Si tratta di Gianfranco Iacoboni, 60 anni, sindaco di Magliano dei Marsi, Angelo Iacomini, 46 anni, assessore dello stesso ente, Franco Celidetto Gianfranco, 58 anni, imprenditore di Massa d’Albe e il fratello Sergio Celi, di 54 anni.
Indagati nello stesso procedimento due noti personaggi aquilani, l’imprenditore di 65 anni Armido Frezza e l’ingegnere di 55 anni Volfango Millimaggi, oltre al geometra aquilano Marcello Accili, 60 anni e agli imprenditori marsicani Alessandro Arcangeli, di 40 anni, Armando Romanelli, di 59 anni e Marco Sanzi, di 52 anni. Coinvolto, infine, Luigi Antonio Morgante, di 51 anni, cugino del sindaco, che secondo l’accusa ha ottenuto l’assunzione dalla ditta Celi in piena campagna elettorale.
Ai quattro arrestati è stato concesso l’obbligo di firma.
L’avvocato Leonardo Casciere, legale di fiducia dei due amministratori ha annunciato l’intenzione di ricorrere ugualmente al Tribunale della Libertà dell’Aquila, in quanto i suoi assistiti sono “totalmente estranei ai fatti contestati”. Il collega Antonio Milo, invece, legale di fiducia dei Celi sull’argomento si è riservato di decidere.
L’attività dei Carabinieri del Noe di Pescara ha portato alla contestazione di diversi reati, dalla corruzione alle violazioni ambientali, dal furto all’abuso d’ufficio, vede coinvolte, a vario titolo, appunto 11 persone tra pubblici amministratori, imprenditori e professionisti, e portato al sequestro di beni per 10 milioni tra cui una cava nella Marsica, parte di un impianto di calcestruzzo all’Aquila e sei ville a schiera a Carsoli.
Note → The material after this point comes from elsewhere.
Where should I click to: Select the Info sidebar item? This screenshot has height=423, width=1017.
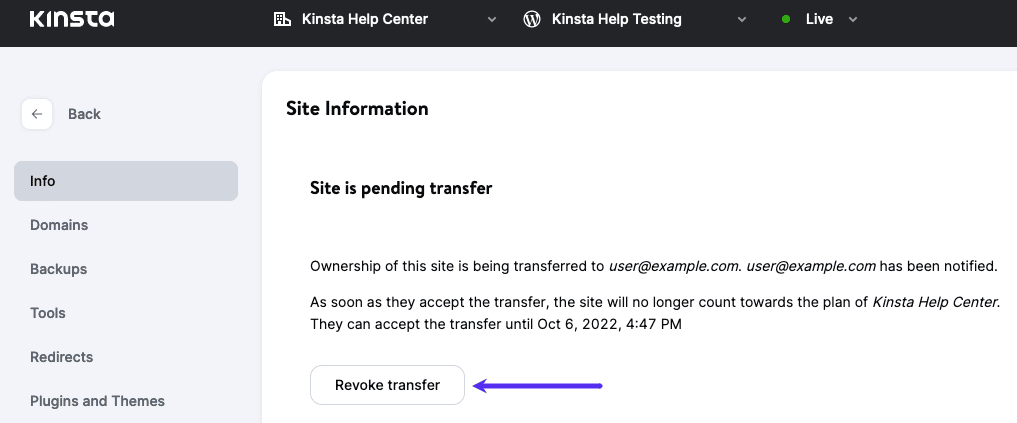tap(126, 181)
L’indagine è partita a seguito dell’ascolto di alcune intercettazioni telefoniche, a giugno del 2010. Regali e promesse di voti: è questo che si cela dietro agli arresti. Secondo l’ipotesi accusatoria i due amministratori pubblici avrebbero stretto “rapporti corruttivi” con i due imprenditori, i due fratelli Sergio e Franco Celi, titolari dell’impresa Celi Calcestruzzi. Da un lato la promessa di appoggio elettorale per la campagna del 2010 ma anche soldi per avere in cambio una delibera “di favore”.
Nel corso dell’indagine gli inquirenti avrebbero scoperto altri elementi inquietanti. Secondo quanto verificato dai militari del Noe di Pescara, infatti, i due fratelli avrebbero sventrato l’argine del fiume Vera che si trova nei pressi del loro impianto di Bazzano, dove producono calcestruzzo.
Gli inquirenti hanno scoperto che proprio nella cava i fratelli hanno sottratto migliaia e migliaia di metri cubi di inerti “in modo abusivo”. Questa operazione avrebbe generato un ingiusto vantaggio economico ai due. Ma per portare a termine il piano, dice la procura, i Celi avrebbero beneficiato anche delle certificazioni false firmate da tecnici compiacenti. Si calcola una frode alle case dello Stato per “centinaia di migliaia di euro”.